What this PR does / why we need it:

Apiserver has two metrics etcdRequestLatency and requestLatencies which show latency.
But they have different bucket size.

When we have a large cluster, It is difficulty to distinguish long latency which is spent in etcd or apiserver. Keeping consistent would help us more simple to find question.

Which issue(s) this PR fixes:

Fixes #

Special notes for your reviewer:

Does this PR introduce a user-facing change?

Additional documentation e.g., KEPs (Kubernetes Enhancement Proposals), usage docs, etc.:

k8s-ci-robot · 2021-12-15T03:37:47Z

Hi @kkkkun. Thanks for your PR.

I'm waiting for a kubernetes member to verify that this patch is reasonable to test. If it is, they should reply with /ok-to-test on its own line. Until that is done, I will not automatically test new commits in this PR, but the usual testing commands by org members will still work. Regular contributors should join the org to skip this step.

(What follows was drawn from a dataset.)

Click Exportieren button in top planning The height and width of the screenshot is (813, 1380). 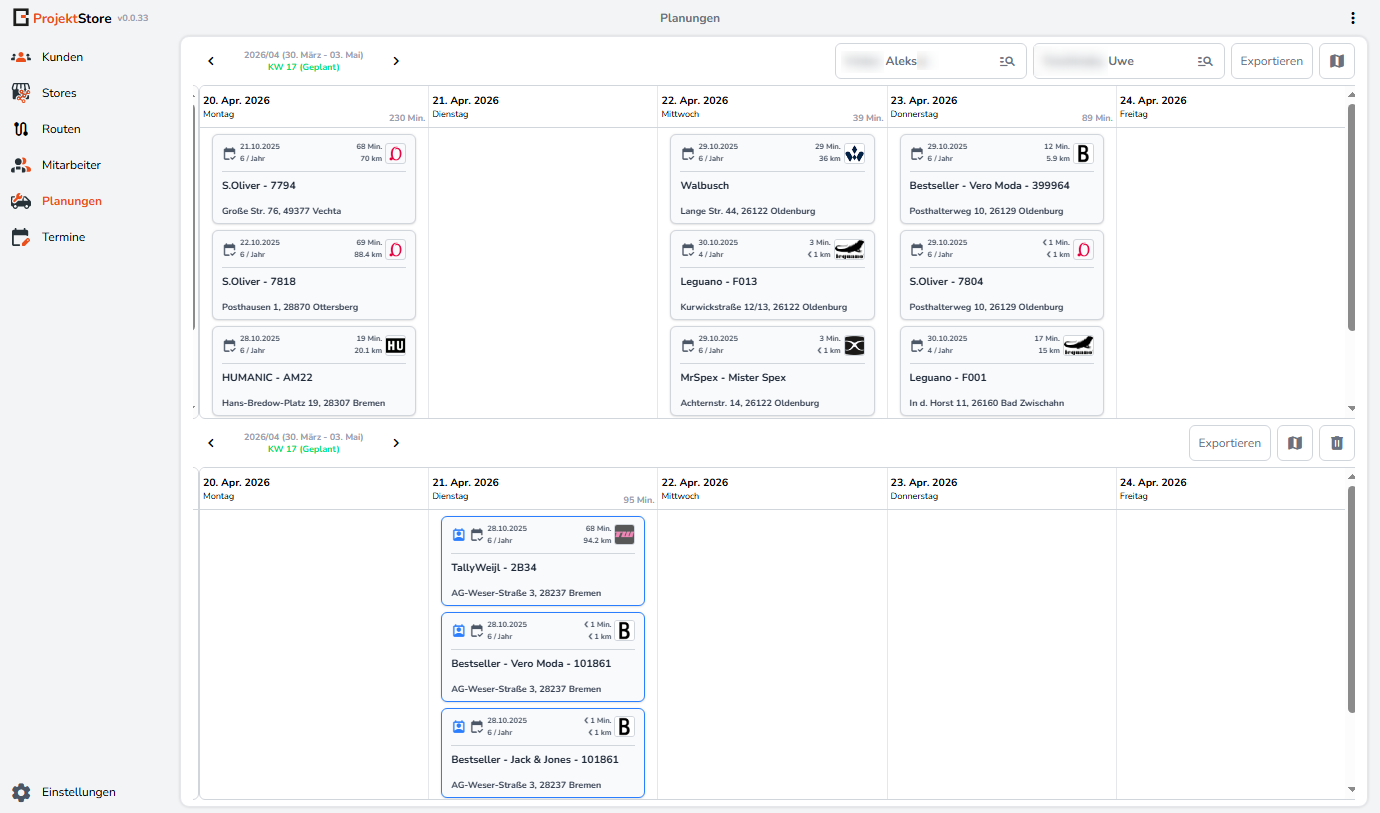coord(1271,61)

Once the patch is verified, the new status will be reflected by the ok-to-test label.

I understand the commands that are listed here.

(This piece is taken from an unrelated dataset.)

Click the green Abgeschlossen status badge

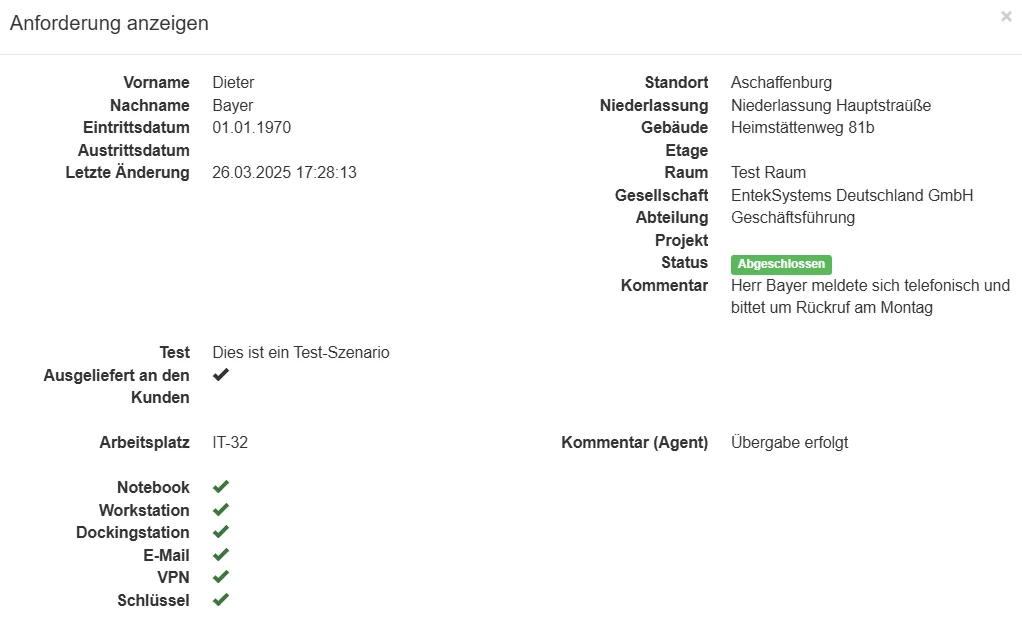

Instructions for interacting with me using PR comments are available here. If you have questions or suggestions related to my behavior, please file an issue against the kubernetes/test-infra repository.

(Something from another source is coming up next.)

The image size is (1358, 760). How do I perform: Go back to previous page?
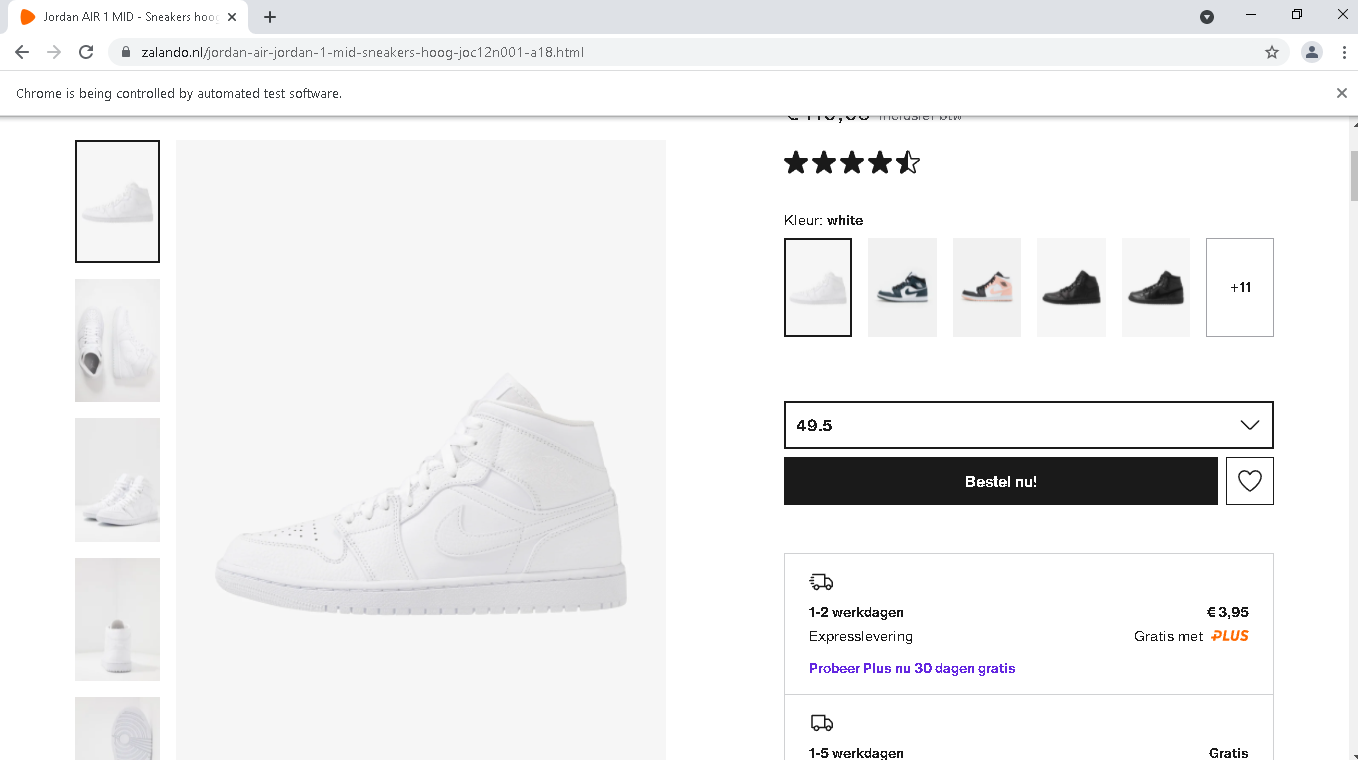[22, 52]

kkkkun · 2021-12-15T03:38:28Z

/release-note-none

dgrisonnet · 2021-12-15T13:00:18Z

These changes looks good from my side although I am wondering if we really need that much granularity for etcd.

That said, considering that the number of buckets allocated to the apiserver latency was recently reduced from 40 to 20, I think it is reasonable to reconsider aligning the buckets of both metrics to be consistent since that's what we used to have in the past, but I would still like to have the opinion from others considering this past effort to reduce cardinality: #96754.

/cc @wojtek-t @tkashem

tkashem · 2021-12-15T13:45:16Z

I had a PR to increase the buckets #94134 (similar to this PR), but then I had to reduce it #96754.

I agree that keeping the bucket size similar makes these metrics more comparable, but we have to trade it off with a performance impact. The cardinality explosion was noticeable, we saw it in OpenShift. That's why I reduced it.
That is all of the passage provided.